Clay Tablet Saas: Built to Scale. (Pt. 2)
See part one here.
Built to Scale. In Real Time.
As I mentioned in my previous post, scalability was concern #1 as we started developing the Saas edition of Clay Tablet.
Up until recently, when building out a SaaS offering, your only choice was to do a lot of upfront planning and figure out, or more likely, guess at, how much traffic or load you were going to need to support. From there you’d start buying servers, find somewhere to host them, and then manage them. It took massive investments of both people and time and there were huge risks. If you didn’t get the traffic you needed you were burning money at an insanely fast rate as servers sat idle, not enough servers and you were crashing or ticking off (and probably losing) customers with slow load times.
To address our scalability concerns Clay Tablet Saas has been built to leverage Elastic Cloud Computing (ECC) technologies (a.k.a “Grid Computing“) .
ECC uses the concept of Virtual Servers - there are of course still physical server boxes but these powerful web servers are divided (the processing power, hard drive space, bandwidth, etc.) up into virtual servers within. So for every physical box in the server environment, there are actually several virtual servers hard at work. Large service providers built these server farms and then rent out processor time.
Now, instead of doing intense planning that will definitely be wrong, we simply rent the processing power that we need to handle the load that our clients throw at us.

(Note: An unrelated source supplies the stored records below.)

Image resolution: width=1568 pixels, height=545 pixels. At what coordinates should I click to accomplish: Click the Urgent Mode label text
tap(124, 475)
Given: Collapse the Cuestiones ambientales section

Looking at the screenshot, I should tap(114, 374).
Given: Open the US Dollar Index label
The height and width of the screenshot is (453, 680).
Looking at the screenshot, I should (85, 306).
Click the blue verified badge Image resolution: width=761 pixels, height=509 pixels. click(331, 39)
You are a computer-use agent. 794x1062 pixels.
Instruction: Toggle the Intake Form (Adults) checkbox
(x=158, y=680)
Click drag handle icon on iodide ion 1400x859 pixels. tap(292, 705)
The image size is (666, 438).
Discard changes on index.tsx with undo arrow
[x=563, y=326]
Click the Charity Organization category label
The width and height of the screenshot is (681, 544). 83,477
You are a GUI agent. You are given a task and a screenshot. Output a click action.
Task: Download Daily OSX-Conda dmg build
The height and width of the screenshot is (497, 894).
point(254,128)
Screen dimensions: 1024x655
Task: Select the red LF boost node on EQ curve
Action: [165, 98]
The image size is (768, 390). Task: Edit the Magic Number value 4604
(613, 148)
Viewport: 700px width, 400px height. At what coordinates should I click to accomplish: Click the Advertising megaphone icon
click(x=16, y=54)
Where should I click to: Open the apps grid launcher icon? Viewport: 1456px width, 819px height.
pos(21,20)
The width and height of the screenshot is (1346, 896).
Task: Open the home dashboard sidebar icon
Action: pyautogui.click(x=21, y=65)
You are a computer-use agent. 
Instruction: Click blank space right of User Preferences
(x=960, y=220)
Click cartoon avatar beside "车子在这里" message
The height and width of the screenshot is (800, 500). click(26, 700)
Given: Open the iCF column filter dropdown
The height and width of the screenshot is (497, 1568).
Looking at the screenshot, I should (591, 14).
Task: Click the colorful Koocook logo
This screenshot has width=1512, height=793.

In the old style of developing Saas applications adding new servers was an involved process. Simply procuring a new server could take days or even a week, then it needed to be configured, tested and finally worked into the server environment. In contrast, Clay Tablet Saas proactively monitors our message queues and turns servers on or off depending on the load.
We can literally go from running a couple of servers early in the morning, bump it up to 10 as we get a little burst around lunch time, and then, within minutes, be running 100 server instances when all of our clients spontaneously decide to get all of their content retranslated at once (and then back down to a couple when things cool down again).
This elasticity means we’ll always have the computing power we need at our finger tips, on demand 24 hours a day, seven days a week.